Notifications You must be signed in to change notification settings

mjanez/ckan-ogc

Repository files navigation

CKAN Docker Compose harvesters

ogc2ckan version License: Unlicense

OverviewQuick startDebugAdditional info Containers

Requirements:

Overview

Docker Compose environment for ingesting metadata from different spatial/semantic/general metadata sources into CKAN.

  • OGC harvester (WCS/WFS, WMS & WMTS services)
  • CSW harvester (ISO 19115/19139 Metadata Catalogue Services)
  • Spreadsheets (XLS/XLSX)
  • Metadata files (XML ISO19139)
  • CKAN API - WIP
  • Semantic metadata files (RDF/TTL) - WIP
  • Tabular data (CSV, TSV) - WIP

Note
It can be tested with an open data portal of the CKAN type such as: : mjanez/ckan-docker1

Quick start

First copy the .env.example template and configure by changing the .env file. Change PYCSW_URL and CKAN_URL, as well as the Harvester info OGC2CKAN INFO, if needed.

cp .env.example .env

Custom ennvars:

  • CKAN_URL: CKAN site URL to load the harvested datasets.

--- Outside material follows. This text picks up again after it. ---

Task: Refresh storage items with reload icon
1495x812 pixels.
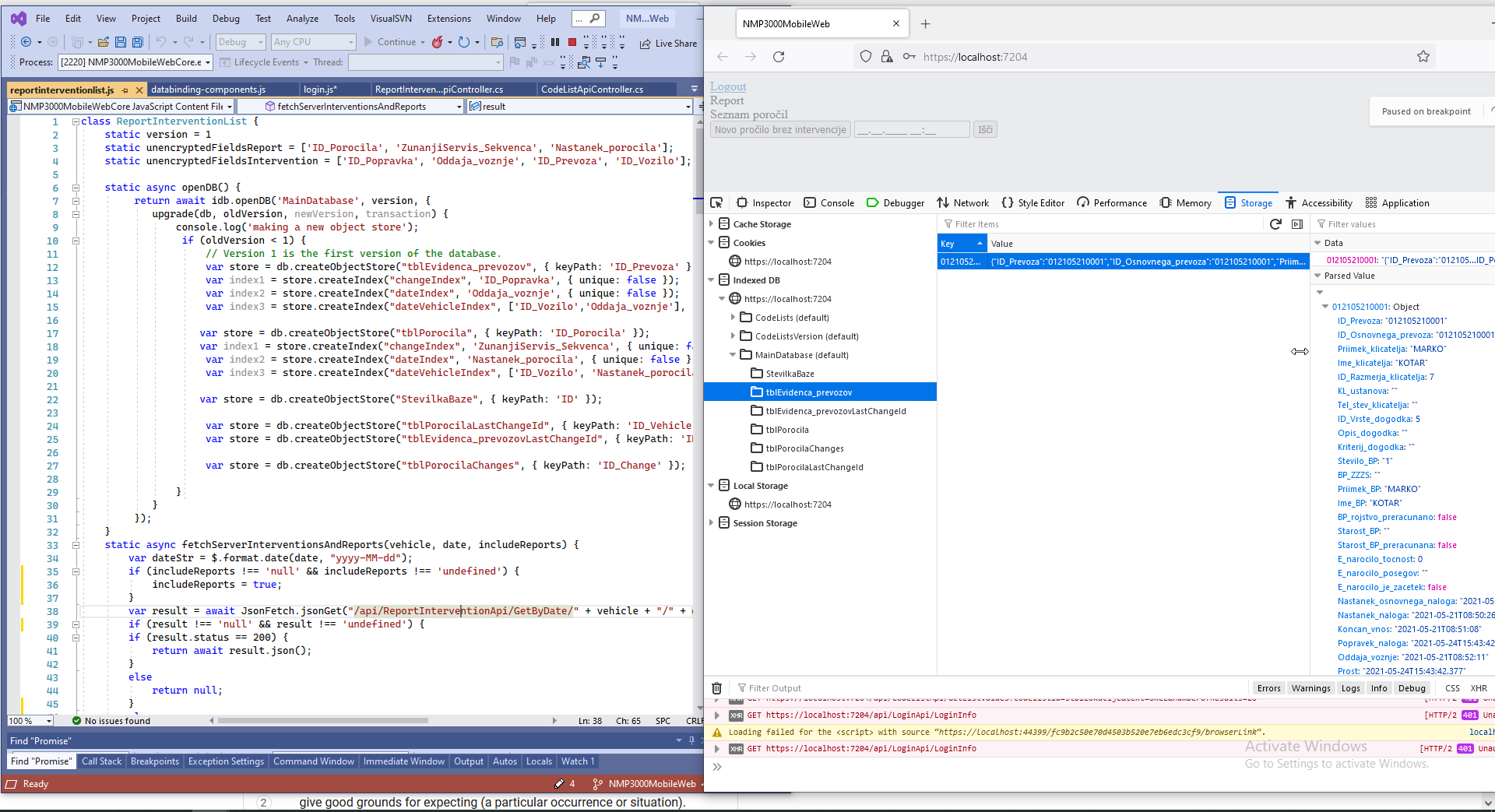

  • PYCSW_URL: PyCSW site URL to load the harvested datasets.

  • APP_DIR: Path to the application folder in Docker.

  • TZ: Timezone.

  • CKAN_API_KEY: CKAN authorisation key can be created at {CKAN_URL}/user/admin.

  • DEFAULT_LICENSE: Default license for the harvested datasets. Open Data default: http://creativecommons.org/licenses/by/4.0/

  • DEFAULT_LICENSE_ID: Default license ID for the harvested datasets, ID list: {ckan_site_url}/api/3/action/license_list. Open Data default: cc-by-4.0

  • PARALLELIZATION: [WIP] Parallelization of the harvesters. Default: False

  • CKAN_DATASET_SCHEMA: Dataset schema of the CKAN Endpoint. Default: geodcatap_eu

  • SSL_UNVERIFIED_MODE: SSL certificate from host will download if SSL_UNVERIFIED_MODE=True. Ennvar to avoid SSL error when certificate was self-signed.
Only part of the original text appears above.